Page MenuHomePhabricator

Citoid should be validating date fields
Closed, ResolvedPublic40 Estimated Story Points

Description

Forking from T94209.

About the Cite journal template at http://en.wikipedia.beta.wmflabs.org/w/index.php?title=User:Elitest/sandbox&oldid=212341#Testing_DOIs%7C displaying a Check date values in: |date= (help) error message.

Doi: 10.1542/peds.2007-2362

Returns: "date":"11/01/2007" in response, from Zotero

Event Timeline

Elitre raised the priority of this task from to Needs Triage.
Elitre updated the task description. (Show Details)
Elitre added a project: Citoid.
Elitre subscribed.
Mvolz triaged this task as Medium priority.
Mvolz moved this task from Backlog to IO Tasks on the Citoid board.
Mvolz set Security to None.

@mobrovac: yay, date validation.

Obviously I'd like to convert all dates to ISO (yyyy-mm-dd) but we have no idea what's coming back from Zotero here. 11/01/2007 could be either 2007-01-11 or 2007-11-01 :(.

We could delete any date that we can't reliably convert to ISO, or we could just make a best guess...

This indeed is a real impasse.
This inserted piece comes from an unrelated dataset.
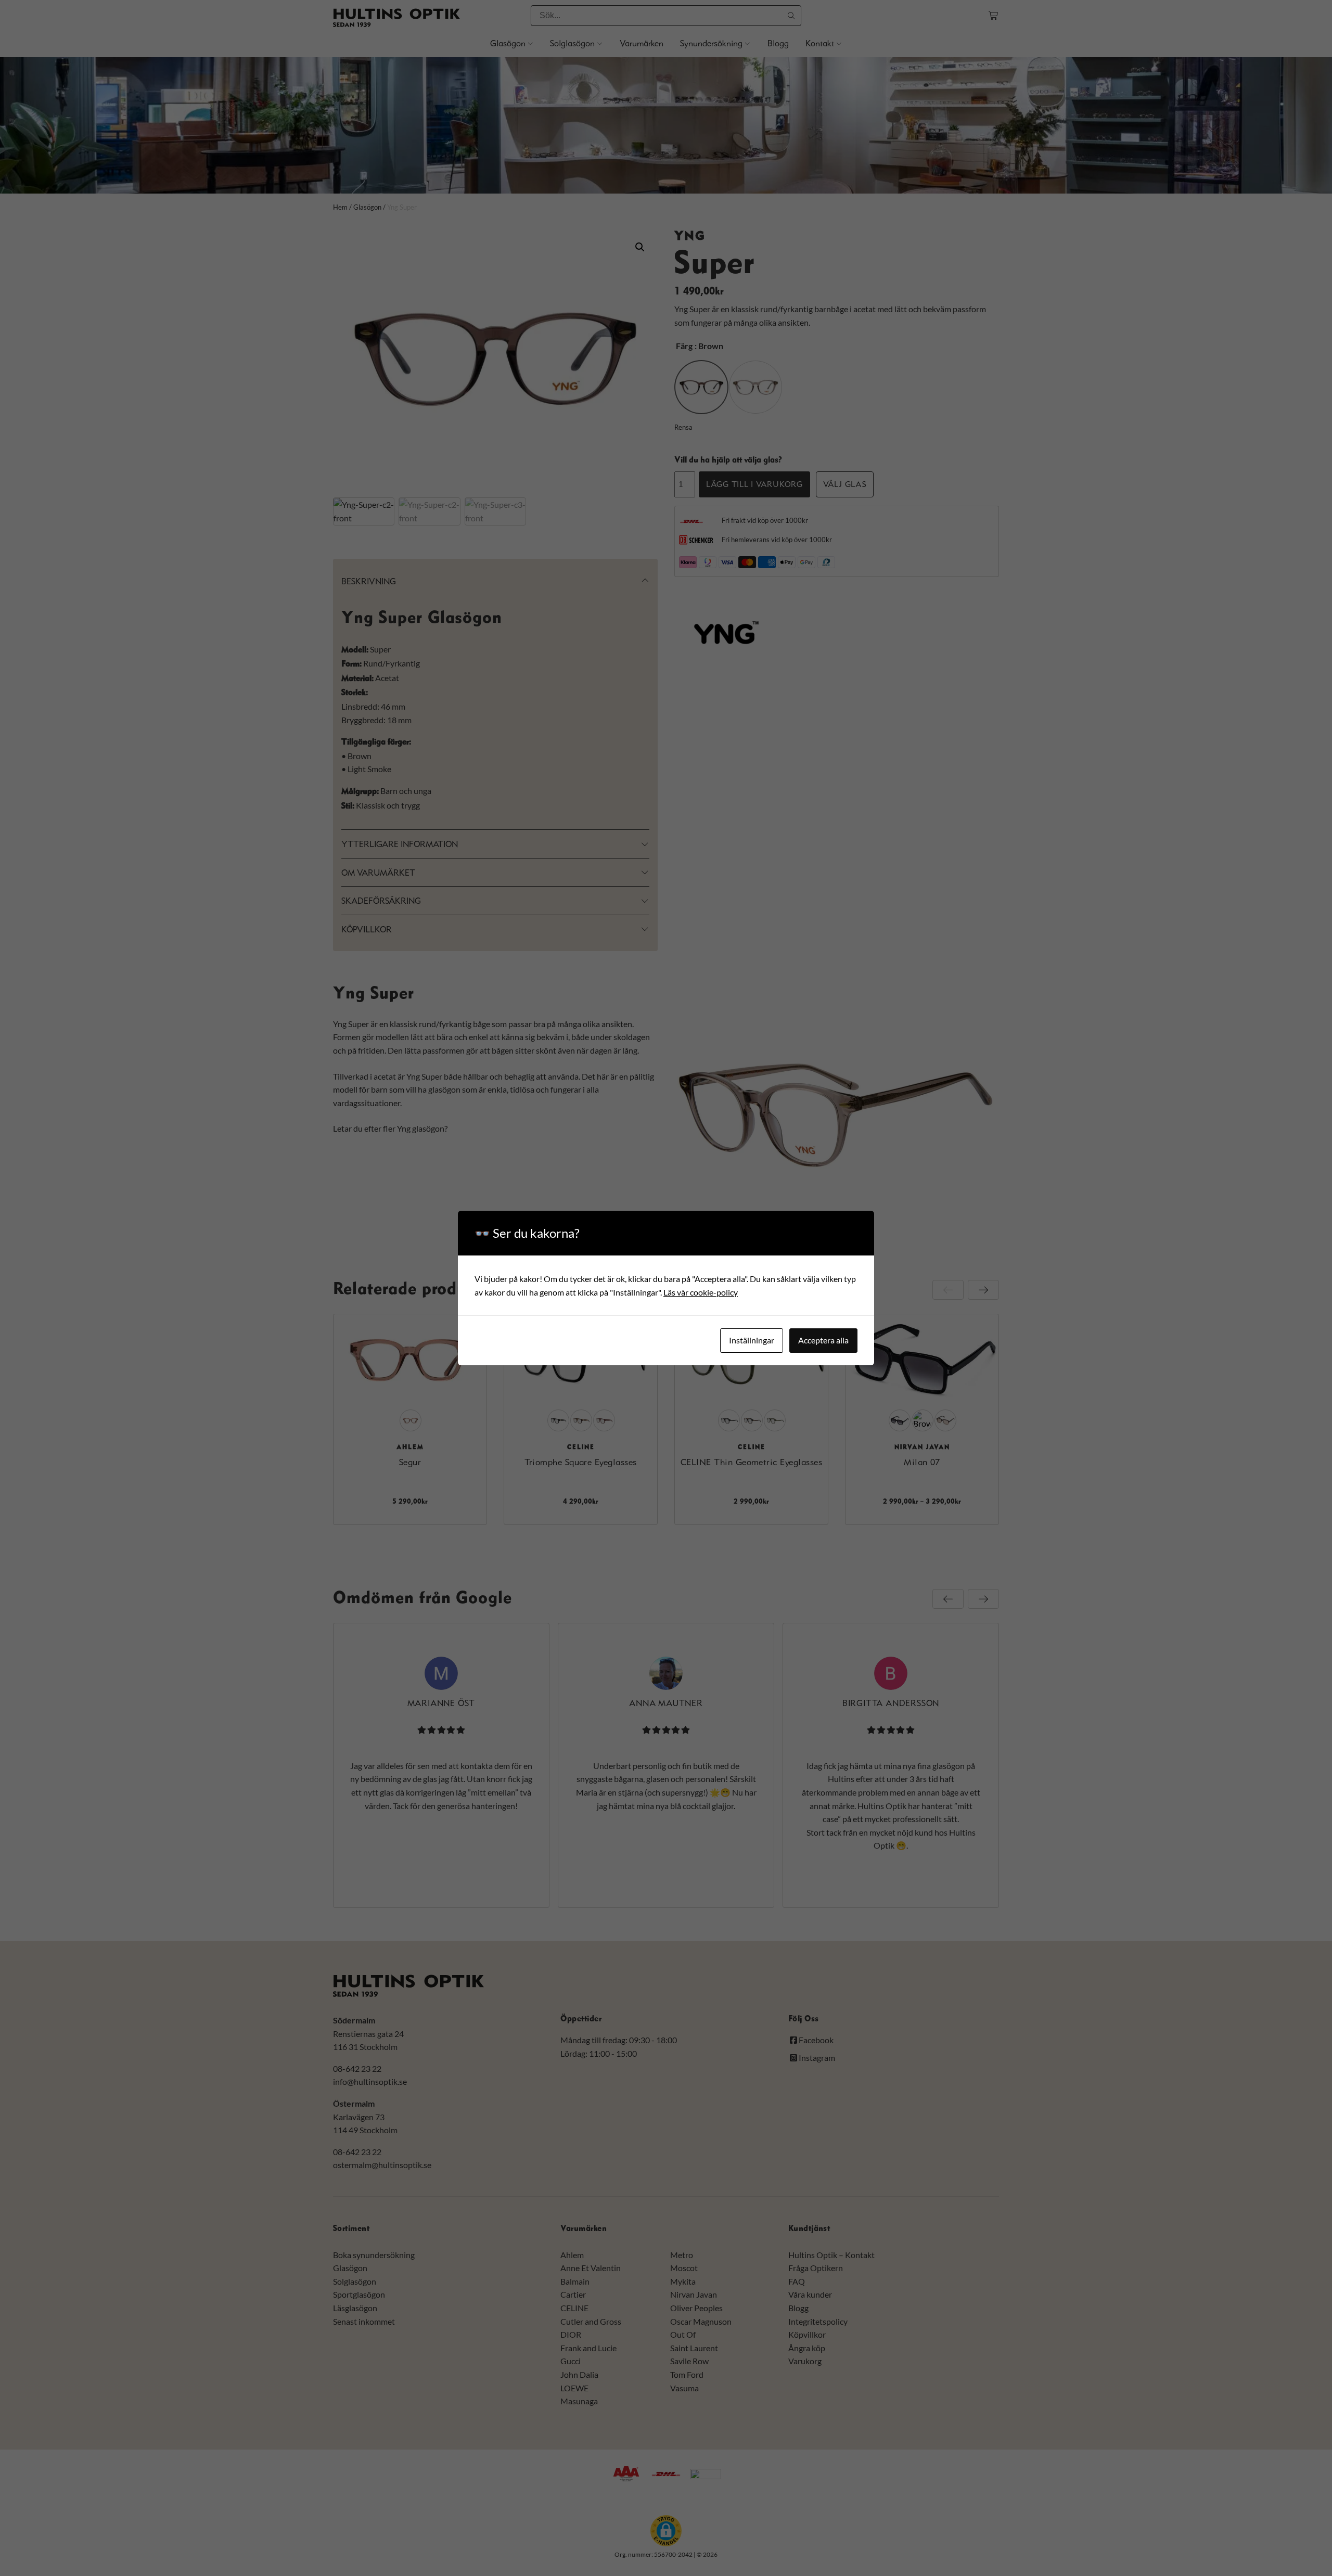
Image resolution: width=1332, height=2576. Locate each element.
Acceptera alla (823, 1340)
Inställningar (751, 1340)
Zotero does include a date-guessing function, but:

  • it does its best to guess the actual date, but uses the running platform's locale to distinguish between mm[/-]dd and dd[/-]mm formats, which is a big nonsense if you ask me (not to mention the hacks of the like of oh, if month >= 13 then this must be the day portion)
  • only a handful of translators are using it, and they do not use it to validate dates, but for some special purposes (such as determining the publication year in BibTex entries)

Hence, we are basically left to our own device here. In the general case, unfortunately, I don't see a proper solution per se. We might do simplistic checks, e.g. to see if the date starts with a year, and if so it is safe to assume the format is yyyy[/-]mm[/-]dd. Otherwise, some sites also expose the language and/or locale meta headers, which might be used to guess the format (but that still remains an educated guess).

In this concrete issue, though, it seems it would be more appropriate to write a translator for aapublications.org - the source actually contains a valid date in its DC attributes:

<meta content="2007-11-01" name="DC.Date" />

However, the DC part is completely ignored by the default translator, and citation_* fields are used instead, which contain:

<meta content="11/01/2007" name="citation_date" />

Filed: https://github.com/zotero/translators/issues/876

But we also need to do something here, because there's no guarantee what comes out of the translators. I say we discard ambiguous dates as a matter of course, and save any where (yyyy && ( mm or dd is >=13, mm===dd,)) and similar for when it's yy etc (more complicated, can we assume yy-mm-dd doesn't exist and that it will always be mm-dd-yy or dd-mm-yy?)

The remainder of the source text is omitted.